Helping your daughter or son

So you and your daughter/son have finally made it! All the hard work over years has finally paid off - s/he is now in college! Congratulations! This is a most exciting time for everyone, with much change and adjustment. As is the case with any new experience, having your daughter or son go to college can be quite stressful.

Along with the excitement of a new, important change, can come anxiety, worry, and questions about many things.

We at Counseling Services recognize that these concerns are common to many parents and family members. We hope this page will provide some helpful answers to these important questions.

How is my daughter/son doing?

During any particular day or week, your son or daughter may seem to be handling everything wonderfully. You may wonder, "Why was I so concerned?" Then again, the next time you talk to him or her, they might paint a completely different picture. "I hate it here!" "I don't have what it takes." "I'm not like the other students." These are very common concerns and feelings expressed by students. Just keep in mind that with any change, there is always a period of adjustment. And with adjustment, there may be both excitement and distress. Remind your daughter/son that these are common feelings, and share with them how their exisiting strengths will help them get through this period of adjustment.

How can I tell if my daughter/son is in distress?

As mentioned, there is a normal period of adjustment to college that includes both excitement and stress. Sometimes this adjustment can be as long as 6 months to a year. However, if over time you notice that your daughter or son is not coping well (e.g., is not acting like her/his "normal self," grades are declining, withdrawal from family and friends), you may considering suggesting that she/he seek assistance from a counselor at Counseling Services.

How am I doing with the change?

It is not uncommon for parents to experience the well known "empty nest" syndrome when their daughter/son leaves for college. They may have feelings of sadness, loss of control, and concern for what their children may be exposed to at an urban art college.

At the same time, many parents may feel conflicted when these feelings are mixed with excitement that comes with possibly having more independence and time. It is common to feel a wide range of emotions with this new change - from happy to sad. As is the case with your daughter/son, the adjustment to change can be difficult and may take some time.

What can I expect over the next few years?

Parents are evolving their relationship as your adolescents began to emerge as young adults. This is an new and important way of connecting with him/her as it recognizes the transition to adulthood. You can convey to your daughters/sons that you are aware of, and appreciate this transition, as well as providing opportunities to relate to them in new ways. Parents can consider developing an adult relationship with their daughter/son. This is a new and important way of connecting with her/him, as it recognizes and acknowledges the transition of your student from child to adult. This will convey to your daughter/son that you are aware and appreciate this transition, as well as provide opportunities to relate to them in new ways. As they transition to adulthood, keep in mind that your daughter or son may not want to share every detail of their lives with you at all times. Though this may not be what you would like or are used to, it is actually developmentally appropriate as your student gains a greater sense of identity and self.

How can I provide support for my student?

Providing support now will not be drastically different from how you have been doing it.
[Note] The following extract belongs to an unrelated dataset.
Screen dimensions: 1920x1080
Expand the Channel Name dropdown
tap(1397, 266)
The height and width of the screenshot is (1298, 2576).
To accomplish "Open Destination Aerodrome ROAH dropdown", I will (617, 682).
Listening, communicating, and sharing are all important ingredients in letting your student know you care. Relaying these messages in a way that acknowledges the adult-to-adult relationship can build an even stronger bond. Again, keep in mind that at times they may not want to share everything with you - this is normal. But making sure they know that you care is the key (e.g., sharing your views on difficult topics, providing encouragement during times of stress, etc.). A balance of advice, encouragement, independence, and room to make mistakes can be important in conveying our support AND respect.

Though your daughter or son may not request it, it is important that you keep in touch. Have a plan for keeping in touch. Phone calls, e-mails, pictures of special events (both at school and family fun) may be some of the nice things you can do for each other to show you may be out of sight but not out of mind.

What resources are available for me and my daughter/son?

There are many resources available to you and your daughter or son. It is helpful for parents to be familiar with our services at Counseling Services, as well as at MassArt. The Academic Resource Center offers information and advising that compliments faculty advising. Questions regarding graduation and degree requirements, leave policies and discussions of academic problems or issues can be explored here 617-879-7280.